# Für Firefox Anzeige Spenden



## scrat007 (2 November 2004)

Da ja die Aktion in Amerika ein ganzer Erfolg war gibt es jetzt in Deutschland eine Aktion in der man für eine Anzeige in einer großen Tageszeitung spenden kann.

http://www.heise.de/newsticker/meldung/52828


----------



## technofreak (2 November 2004)

http://www.spiegel.de/netzwelt/technologie/0,1518,326109,00.html


			
				Der Spiegel schrieb:
			
		

> Firefox gewinnt an Fahrt
> Langsam aber stetig wächst die Zahl der Firefox-Nutzer - im gleichen Tempo,
> in dem die Zahl der Internet-Explorer-User sinkt. In einer Woche soll die Veröffentlichung
> der ersten Vollversion erfolgen - begleitet von prominent plazierten Werbekampagnen
> auch in Deutschland.


ich sehe das mit einem lachenden und einem  weinenden Auge, je weiter sich der FF verbreitet umso 
eher und schneller werden sich die IT-Ganoven aller Couleur auch dem FF "widmen" 
und die dort natürlich und zwangsläufig vorhandenen Möglichkeiten "ausschöpfen" 
Auch Mozilla und Co haben diverse Schwachstellen,  die schlicht wegen der zur Zeit noch relativ 
geringen Verbreitung (ca 5%)  für o.g Gesocks uninteressant sind. Das könnte sich aber bei größerer Verbreitung ändern. 
Mozilla und CO. sind nicht per Definition sicher, wie das fälschlicherweise behauptet wird.

http://www.firefox-kommt.de/


----------



## scrat007 (2 November 2004)

Das sehe ich auch so, solange der FF-Benutzerkreis klein ist, ist er relativ sicher, 
aber wenn ihn mehr verwenden, werden die Schwachstellen benutzt, ohne Zweifel.


----------



## BenTigger (3 November 2004)

na dann gibt es bald www.firefux-info.de für 29,-€ oder 1,86 Euro pro Min.  oder ähnliches


----------



## Counselor (3 November 2004)

Ein weiterer Vorteil des Firefox ist, daß er vom Handling her moderner ist, dh dem Benutzer angenehme Funtkionen bietet. Beim IE muß man dazu meist aufrüsten und ihn im Kontext anderer Sowftware (wie zB Lotus Notes laufen lassen). Allerdings können sich in diese Funktionen wieder Programmierfehler einschleichen, wie man letztens über das Tabbed Browsing erfahren mußte:
http://www.heise.de/newsticker/meldung/52365

Wer mal den IE im Zusammenhang mit Lotus Notes testen will, kann sich den Notes Client 7.0 Beta 2 hier kostenlos herunterladen (ca. 160 MB):
Lotus Notes 7 Beta


----------
---+---
Wofür kann man laut dem Forumsthread zu Firefox in Deutschland spenden?

▶ _BEREITGESTELLTES MATERIAL_:
---+---
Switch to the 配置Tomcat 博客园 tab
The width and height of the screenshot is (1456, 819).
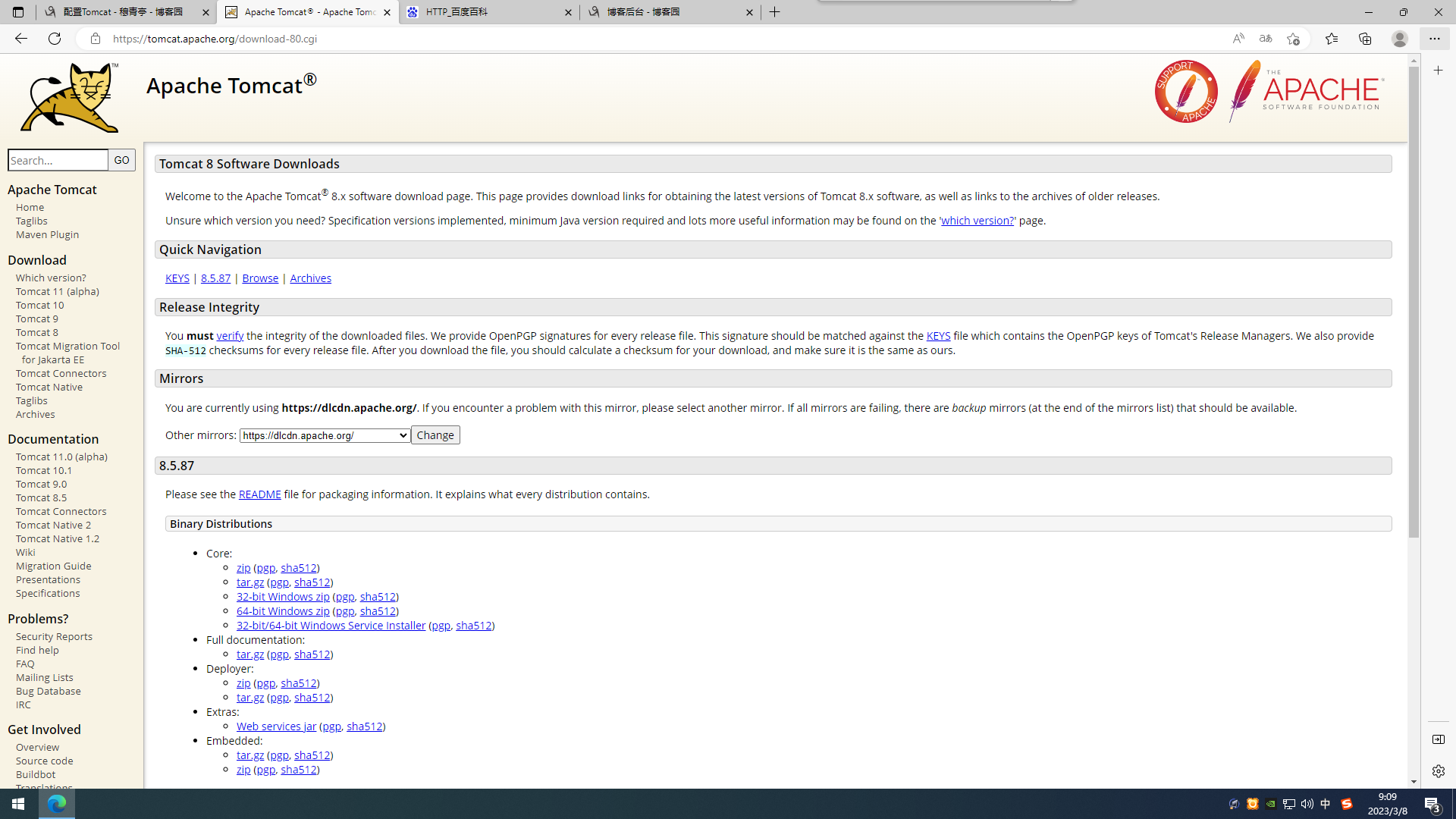[x=126, y=12]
---+---
▶ _ANTWORT ZUR AUFGABE_:
Für eine Anzeige in einer großen Tageszeitung.